··· Text passage

Project Activity Log

Speaker Verification Implemented Security

Undertaken by:	Ronan Crowley
and	Paul Connolly
Supervised by:	John McKenna

Project Activity Log

Week: Monday 16th to Saturday 21st of April
In the first week we divided up the Project workload.
Ronan -> HTK Speaker Models
Paul -> Java Networked Client and Server
However, after the first few days, the HTK models prooved exceedingly difficult, with an ambiguous Users Manual and no basic help for first time users. Therefore, we both concentrated on the HTK models and the Tutorial provided on Chapter 3 of the manual. It quickly became obvious that our inital plan for using HTK to build up speaker models quickly and efficiently was too optimistic and this stage would take considerable longer than originally thought. The remainder of this week was dedicated to working through the Tutorial and learning more about the intricacies both (Documented and Undocumented) of HTK.

Monday 23th of April
Following a meeting with Project supervisor, we decided that a Word Model for each unique speaker would be required.

······

▶ Aim of the exercise
Carry on the speaker verification project activity log, starting after its final sentence. The material after this is not needed.

··· Data block

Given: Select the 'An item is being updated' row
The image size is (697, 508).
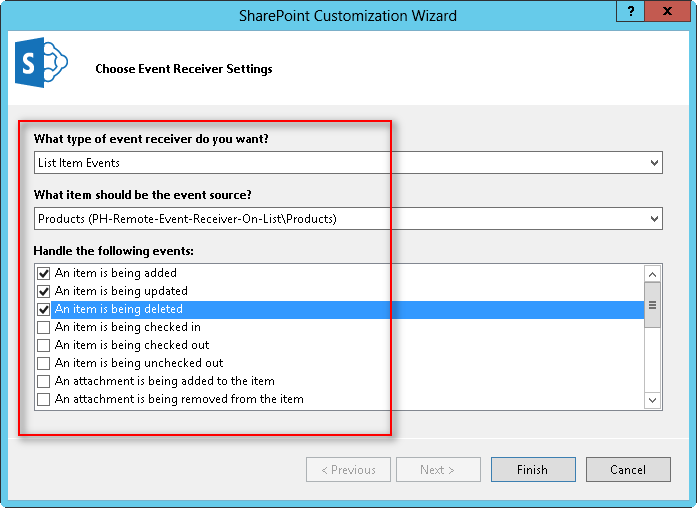Looking at the screenshot, I should (121, 291).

······

▶ Answer for this exercise
For these Word Models, we decided on the following Words:

ONE	TWO	THREE	FOUR	FIVE	SIX	SEVEN	EIGHT	NINE
DOE	RAY	ME	FA	SO	LA	TEE

9 hours

Tuesday 24th of April
After a little further experimentation with the Tutorial, we began to build up Word Models, but with little success. Applying the same techniques prooved difficult.
9 hours

Wednesday 25th of April
We continued working on seperate Word Modelling systems. Recognising mord and more errors and their solutions.
9 hours

Thursday 26th of April
We continued working on Word Models, as far as we could. When I couldn't get any further, I went back to the Tutorial and started afresh. This time I was able to get through it relativly quickly, halting on an error during ReEstimation.
9 hours

Friday 27th of April
Again I continued work on the Tutorial, and slowly got over one error, only to be presented with another serious "hmmdefs" error. But we are close to having good progress made.
9 hours

Saturday 28th of April
Based on all our previous experience and errors, We restarted the tutorial again (The tuturial builds a word recogniser for a simple phone dialing system). This time we positivly knew each error and their respecive correction. We were able to get the vast majority of it done.
6 hours

Monday 30th of April
Continued work on the Tutorial, found numerous other Bugs with the Manual.
Issues with the non-re-estimation of the sil and sp models were resolved, by ensuring that monophones1 listed both phones, (again missing from the Manual).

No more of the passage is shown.